#### [The problem]
Count the lines in the records below that contain the word "named", treating uppercase and lowercase as different, and reply with the number alone.

## START

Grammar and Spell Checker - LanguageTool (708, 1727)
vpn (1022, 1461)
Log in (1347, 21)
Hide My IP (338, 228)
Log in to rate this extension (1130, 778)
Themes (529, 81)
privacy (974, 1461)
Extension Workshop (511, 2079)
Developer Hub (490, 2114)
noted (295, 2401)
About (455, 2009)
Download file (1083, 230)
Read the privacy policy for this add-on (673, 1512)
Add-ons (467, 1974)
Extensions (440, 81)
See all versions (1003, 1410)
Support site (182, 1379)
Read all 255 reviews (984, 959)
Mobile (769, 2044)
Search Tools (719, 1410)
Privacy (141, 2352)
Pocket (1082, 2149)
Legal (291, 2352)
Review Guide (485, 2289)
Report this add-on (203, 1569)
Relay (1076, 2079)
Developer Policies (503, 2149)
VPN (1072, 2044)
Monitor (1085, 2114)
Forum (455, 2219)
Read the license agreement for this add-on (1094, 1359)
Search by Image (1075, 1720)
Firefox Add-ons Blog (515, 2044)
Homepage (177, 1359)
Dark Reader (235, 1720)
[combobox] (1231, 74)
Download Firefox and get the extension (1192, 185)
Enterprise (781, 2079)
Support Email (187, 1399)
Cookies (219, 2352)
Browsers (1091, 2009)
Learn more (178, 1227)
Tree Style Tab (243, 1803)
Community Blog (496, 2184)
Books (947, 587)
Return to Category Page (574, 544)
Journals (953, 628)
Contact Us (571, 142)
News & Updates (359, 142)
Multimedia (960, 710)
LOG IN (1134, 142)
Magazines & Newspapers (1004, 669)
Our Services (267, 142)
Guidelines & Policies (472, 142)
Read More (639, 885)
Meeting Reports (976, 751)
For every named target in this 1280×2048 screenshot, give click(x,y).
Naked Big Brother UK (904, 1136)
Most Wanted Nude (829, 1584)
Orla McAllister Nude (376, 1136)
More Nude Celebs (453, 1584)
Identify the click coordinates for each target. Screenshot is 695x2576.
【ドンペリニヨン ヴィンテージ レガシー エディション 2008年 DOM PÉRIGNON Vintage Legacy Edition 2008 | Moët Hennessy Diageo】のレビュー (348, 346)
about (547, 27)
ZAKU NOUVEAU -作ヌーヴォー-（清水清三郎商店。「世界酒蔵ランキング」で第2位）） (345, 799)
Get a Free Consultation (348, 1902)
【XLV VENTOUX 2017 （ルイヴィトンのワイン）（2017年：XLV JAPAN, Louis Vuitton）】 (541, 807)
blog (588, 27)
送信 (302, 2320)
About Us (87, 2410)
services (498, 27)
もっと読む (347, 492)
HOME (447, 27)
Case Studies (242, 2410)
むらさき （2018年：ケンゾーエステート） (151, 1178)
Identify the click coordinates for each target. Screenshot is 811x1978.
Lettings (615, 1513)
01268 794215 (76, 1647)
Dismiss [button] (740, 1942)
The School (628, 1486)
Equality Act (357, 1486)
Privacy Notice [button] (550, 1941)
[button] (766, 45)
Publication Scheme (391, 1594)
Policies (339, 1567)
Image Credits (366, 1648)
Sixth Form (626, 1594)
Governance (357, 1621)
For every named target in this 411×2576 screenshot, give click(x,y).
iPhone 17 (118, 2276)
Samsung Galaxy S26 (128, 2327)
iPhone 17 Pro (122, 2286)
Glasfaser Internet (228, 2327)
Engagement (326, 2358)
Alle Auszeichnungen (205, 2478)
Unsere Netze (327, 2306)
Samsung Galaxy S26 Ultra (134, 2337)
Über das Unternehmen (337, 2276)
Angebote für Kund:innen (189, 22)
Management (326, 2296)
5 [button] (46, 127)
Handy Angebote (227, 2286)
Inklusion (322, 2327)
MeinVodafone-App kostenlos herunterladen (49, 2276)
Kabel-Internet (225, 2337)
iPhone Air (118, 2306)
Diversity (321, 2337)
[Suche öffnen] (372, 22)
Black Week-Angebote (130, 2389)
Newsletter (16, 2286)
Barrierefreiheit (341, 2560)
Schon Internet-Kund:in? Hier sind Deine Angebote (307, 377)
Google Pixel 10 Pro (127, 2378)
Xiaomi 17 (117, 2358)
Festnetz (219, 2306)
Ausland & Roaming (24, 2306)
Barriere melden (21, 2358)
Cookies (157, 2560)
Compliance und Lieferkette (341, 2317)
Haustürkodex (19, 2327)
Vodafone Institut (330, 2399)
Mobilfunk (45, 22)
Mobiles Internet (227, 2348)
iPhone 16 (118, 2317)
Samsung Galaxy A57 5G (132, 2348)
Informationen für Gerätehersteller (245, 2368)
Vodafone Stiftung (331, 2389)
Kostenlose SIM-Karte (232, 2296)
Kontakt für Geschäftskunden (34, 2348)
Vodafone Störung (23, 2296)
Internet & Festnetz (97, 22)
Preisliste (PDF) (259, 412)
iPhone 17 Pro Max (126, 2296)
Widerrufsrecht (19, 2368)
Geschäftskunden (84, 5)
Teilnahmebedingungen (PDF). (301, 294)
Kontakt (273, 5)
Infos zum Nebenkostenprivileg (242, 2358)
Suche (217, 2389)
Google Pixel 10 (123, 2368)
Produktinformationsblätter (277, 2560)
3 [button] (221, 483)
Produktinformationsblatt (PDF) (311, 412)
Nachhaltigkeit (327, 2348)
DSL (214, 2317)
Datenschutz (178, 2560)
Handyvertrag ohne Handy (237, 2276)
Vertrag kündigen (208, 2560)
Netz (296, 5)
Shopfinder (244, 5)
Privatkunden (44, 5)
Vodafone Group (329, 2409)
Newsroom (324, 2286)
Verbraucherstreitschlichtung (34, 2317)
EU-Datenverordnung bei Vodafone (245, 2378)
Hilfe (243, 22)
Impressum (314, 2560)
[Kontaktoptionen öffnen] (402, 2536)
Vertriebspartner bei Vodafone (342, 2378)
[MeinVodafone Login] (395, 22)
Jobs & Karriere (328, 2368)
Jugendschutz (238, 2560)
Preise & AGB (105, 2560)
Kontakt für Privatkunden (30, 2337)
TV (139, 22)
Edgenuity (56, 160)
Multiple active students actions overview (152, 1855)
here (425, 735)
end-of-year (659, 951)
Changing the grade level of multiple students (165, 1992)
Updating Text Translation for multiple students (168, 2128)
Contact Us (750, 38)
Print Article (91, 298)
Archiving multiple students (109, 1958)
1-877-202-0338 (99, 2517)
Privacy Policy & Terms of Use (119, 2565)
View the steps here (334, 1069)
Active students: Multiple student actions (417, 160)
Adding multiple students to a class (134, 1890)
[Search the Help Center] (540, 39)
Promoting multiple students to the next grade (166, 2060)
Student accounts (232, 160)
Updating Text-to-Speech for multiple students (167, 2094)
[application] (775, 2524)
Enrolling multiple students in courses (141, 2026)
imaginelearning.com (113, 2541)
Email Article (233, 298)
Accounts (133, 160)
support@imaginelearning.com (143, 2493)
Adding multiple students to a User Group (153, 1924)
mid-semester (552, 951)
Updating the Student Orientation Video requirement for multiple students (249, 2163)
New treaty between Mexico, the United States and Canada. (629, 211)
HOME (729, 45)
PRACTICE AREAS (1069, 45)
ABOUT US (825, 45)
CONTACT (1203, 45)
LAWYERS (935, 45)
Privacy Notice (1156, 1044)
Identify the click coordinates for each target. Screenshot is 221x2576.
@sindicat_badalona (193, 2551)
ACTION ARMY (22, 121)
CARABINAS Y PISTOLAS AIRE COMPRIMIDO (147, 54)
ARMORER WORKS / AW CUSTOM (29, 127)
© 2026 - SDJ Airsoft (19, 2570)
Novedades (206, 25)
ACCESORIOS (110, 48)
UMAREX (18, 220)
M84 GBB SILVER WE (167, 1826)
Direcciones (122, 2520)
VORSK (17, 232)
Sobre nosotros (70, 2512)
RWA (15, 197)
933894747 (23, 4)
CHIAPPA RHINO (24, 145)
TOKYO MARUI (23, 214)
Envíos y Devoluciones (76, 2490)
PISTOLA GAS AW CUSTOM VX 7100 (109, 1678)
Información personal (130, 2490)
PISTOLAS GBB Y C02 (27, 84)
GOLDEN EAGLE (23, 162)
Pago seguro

## END

#### [Output]
2